ZAPBench: A Benchmark for Whole-Brain Activity Prediction in Zebrafish
Jan-Matthis Lueckmann, Alexander Immer, Alex Bo-Yuan Chen, Peter H. Li, Mariela D. Petkova, Nirmala A. Iyer, Luuk Willem Hesselink, Aparna Dev, Gudrun Ihrke, Woohyun Park, Alyson Petruncio, Aubrey Weigel, Wyatt Korff, Florian Engert, Jeff W. Lichtman, Misha B. Ahrens, Michał Januszewski, Viren Jain
TL;DR
ZAPBench establishes a rigorous benchmark for predicting whole-brain neural activity at cellular resolution in a vertebrate, using a 4D light-sheet zebrafish dataset and an evolving connectome. It formalizes horizon-based forecasting with $H=32$ steps and context lengths $C=4$ or $256$, supporting both time-series traces and volumetric video inputs, and evaluates predictions with MAE across multiple stimulus conditions. The authors provide multiple baselines and representative models (time-series and U-Net-based volumetric forecasting) and report that while models outperform naive baselines, there is substantial room for improvement, especially in leveraging cross-neuron information and integrating structural data. They highlight directions like graph-based and latent-variable models, probabilistic forecasting, and connectome-informed approaches, and release code, data, and interactive visualization tools to catalyze future advances. Overall, ZAPBench aims to accelerate predictive neuroscience by offering a scalable, open platform for brain-wide activity forecasting and method development.
Abstract
Data-driven benchmarks have led to significant progress in key scientific modeling domains including weather and structural biology.
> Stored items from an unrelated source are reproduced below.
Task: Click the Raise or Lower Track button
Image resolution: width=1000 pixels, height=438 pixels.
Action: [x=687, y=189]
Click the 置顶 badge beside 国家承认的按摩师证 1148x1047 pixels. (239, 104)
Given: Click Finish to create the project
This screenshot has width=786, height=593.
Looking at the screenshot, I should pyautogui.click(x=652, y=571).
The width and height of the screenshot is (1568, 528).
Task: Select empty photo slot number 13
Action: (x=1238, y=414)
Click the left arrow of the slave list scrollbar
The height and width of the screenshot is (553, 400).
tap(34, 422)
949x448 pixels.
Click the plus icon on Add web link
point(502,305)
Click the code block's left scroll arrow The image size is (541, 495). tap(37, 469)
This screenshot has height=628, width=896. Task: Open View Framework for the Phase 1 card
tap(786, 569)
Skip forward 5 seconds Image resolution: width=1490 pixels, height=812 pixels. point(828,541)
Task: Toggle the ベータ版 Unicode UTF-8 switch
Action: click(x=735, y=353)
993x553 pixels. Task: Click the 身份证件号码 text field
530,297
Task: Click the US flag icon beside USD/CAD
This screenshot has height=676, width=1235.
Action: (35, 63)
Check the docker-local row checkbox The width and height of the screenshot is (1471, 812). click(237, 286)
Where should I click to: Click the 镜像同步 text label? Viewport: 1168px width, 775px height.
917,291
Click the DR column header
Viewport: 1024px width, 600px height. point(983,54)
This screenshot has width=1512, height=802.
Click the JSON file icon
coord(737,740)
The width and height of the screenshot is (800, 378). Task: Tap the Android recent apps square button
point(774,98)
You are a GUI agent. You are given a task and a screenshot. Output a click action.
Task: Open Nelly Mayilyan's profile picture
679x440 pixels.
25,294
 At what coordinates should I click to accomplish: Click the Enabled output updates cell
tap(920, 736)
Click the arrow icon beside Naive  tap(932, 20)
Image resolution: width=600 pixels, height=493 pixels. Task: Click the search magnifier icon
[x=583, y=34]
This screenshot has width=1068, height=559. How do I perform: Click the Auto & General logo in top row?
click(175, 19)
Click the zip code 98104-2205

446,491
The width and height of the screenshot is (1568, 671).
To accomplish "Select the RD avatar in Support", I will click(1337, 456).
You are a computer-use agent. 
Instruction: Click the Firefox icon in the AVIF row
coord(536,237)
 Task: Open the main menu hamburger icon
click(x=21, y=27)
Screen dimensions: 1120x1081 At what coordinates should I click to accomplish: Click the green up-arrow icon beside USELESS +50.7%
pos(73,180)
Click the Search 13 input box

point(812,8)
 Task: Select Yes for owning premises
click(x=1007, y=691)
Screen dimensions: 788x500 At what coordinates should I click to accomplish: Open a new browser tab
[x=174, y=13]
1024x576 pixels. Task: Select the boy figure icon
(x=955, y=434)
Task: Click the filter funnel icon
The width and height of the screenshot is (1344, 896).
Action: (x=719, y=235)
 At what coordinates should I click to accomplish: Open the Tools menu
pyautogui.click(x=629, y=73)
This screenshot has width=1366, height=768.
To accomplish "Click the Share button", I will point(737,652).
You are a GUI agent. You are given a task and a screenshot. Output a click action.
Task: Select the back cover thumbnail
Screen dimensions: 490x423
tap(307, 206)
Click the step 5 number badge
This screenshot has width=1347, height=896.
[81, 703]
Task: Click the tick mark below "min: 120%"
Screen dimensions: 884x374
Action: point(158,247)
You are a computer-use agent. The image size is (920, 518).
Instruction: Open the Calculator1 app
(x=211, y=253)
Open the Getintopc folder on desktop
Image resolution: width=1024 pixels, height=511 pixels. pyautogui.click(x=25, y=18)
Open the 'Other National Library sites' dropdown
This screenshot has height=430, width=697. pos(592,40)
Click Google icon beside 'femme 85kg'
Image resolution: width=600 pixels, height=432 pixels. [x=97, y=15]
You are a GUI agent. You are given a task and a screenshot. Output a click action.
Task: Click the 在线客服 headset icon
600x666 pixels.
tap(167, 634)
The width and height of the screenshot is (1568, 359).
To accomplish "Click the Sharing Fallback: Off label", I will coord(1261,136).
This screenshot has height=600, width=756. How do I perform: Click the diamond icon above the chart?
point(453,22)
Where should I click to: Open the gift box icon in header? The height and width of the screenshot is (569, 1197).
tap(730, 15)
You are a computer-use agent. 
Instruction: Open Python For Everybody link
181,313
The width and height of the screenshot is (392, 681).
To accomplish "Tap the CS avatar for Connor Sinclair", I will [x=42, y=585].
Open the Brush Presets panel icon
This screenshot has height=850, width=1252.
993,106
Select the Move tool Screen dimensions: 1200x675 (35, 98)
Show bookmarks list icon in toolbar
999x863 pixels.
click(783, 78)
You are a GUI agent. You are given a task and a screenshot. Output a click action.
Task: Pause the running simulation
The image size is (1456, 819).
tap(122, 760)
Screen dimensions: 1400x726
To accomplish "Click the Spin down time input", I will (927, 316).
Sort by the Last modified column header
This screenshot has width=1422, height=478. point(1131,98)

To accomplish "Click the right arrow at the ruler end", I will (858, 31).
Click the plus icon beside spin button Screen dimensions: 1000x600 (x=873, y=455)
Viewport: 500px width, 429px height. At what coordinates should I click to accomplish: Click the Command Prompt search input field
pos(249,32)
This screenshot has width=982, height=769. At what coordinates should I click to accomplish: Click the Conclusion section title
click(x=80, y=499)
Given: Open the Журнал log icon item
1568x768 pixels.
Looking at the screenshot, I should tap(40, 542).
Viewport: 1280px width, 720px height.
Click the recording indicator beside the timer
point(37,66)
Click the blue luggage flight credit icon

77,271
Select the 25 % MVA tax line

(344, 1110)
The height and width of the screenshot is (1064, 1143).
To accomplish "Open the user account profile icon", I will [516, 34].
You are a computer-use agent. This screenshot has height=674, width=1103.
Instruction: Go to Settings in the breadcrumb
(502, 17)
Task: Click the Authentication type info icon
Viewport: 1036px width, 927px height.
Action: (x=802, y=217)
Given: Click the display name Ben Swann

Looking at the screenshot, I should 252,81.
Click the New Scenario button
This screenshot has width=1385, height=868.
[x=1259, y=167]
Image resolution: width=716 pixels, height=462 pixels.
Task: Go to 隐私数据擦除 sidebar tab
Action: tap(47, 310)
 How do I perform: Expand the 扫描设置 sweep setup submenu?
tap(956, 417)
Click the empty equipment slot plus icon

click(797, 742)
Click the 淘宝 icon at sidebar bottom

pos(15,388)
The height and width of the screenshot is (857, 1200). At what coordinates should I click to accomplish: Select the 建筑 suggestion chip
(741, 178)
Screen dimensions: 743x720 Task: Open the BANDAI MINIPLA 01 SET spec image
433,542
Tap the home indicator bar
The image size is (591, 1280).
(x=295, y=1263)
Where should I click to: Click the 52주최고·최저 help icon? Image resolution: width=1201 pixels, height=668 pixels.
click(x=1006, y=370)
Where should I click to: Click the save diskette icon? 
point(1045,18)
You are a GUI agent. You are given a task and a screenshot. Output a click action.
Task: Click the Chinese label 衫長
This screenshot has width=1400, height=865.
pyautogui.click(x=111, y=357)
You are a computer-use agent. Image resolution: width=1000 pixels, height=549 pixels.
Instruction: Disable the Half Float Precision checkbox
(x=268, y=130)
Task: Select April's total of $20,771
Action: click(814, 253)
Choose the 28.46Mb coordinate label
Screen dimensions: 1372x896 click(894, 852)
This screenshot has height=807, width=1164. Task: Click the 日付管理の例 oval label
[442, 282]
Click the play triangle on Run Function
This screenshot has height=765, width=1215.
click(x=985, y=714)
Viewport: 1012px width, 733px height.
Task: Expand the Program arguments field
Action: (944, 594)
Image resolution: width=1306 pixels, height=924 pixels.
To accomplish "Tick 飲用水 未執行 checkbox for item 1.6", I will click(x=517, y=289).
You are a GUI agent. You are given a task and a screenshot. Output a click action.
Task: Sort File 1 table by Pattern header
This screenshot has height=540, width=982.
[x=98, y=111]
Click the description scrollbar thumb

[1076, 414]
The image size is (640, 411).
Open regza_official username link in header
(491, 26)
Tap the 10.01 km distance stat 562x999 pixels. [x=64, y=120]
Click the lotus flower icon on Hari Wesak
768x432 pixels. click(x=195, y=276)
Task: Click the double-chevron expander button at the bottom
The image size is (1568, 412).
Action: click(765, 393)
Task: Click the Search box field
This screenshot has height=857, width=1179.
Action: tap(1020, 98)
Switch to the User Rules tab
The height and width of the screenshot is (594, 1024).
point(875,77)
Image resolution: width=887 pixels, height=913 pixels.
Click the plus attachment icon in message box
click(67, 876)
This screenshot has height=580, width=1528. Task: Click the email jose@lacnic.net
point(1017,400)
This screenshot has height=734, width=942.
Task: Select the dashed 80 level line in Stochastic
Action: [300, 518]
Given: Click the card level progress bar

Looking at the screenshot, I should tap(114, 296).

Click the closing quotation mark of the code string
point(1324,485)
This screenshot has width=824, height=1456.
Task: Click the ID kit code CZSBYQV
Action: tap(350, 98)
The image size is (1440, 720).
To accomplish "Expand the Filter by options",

Here, we introduce the Zebrafish Activity Prediction Benchmark (ZAPBench) to measure progress on the problem of predicting cellular-resolution neural activity throughout an entire vertebrate brain. The benchmark is based on a novel dataset containing 4d light-sheet microscopy recordings of over 70,000 neurons in a larval zebrafish brain, along with motion stabilized and voxel-level cell segmentations of these data that facilitate development of a variety of forecasting methods. Initial results from a selection of time series and volumetric video modeling approaches achieve better performance than naive baseline methods, but also show room for further improvement. The specific brain used in the activity recording is also undergoing synaptic-level anatomical mapping, which will enable future integration of detailed structural information into forecasting methods.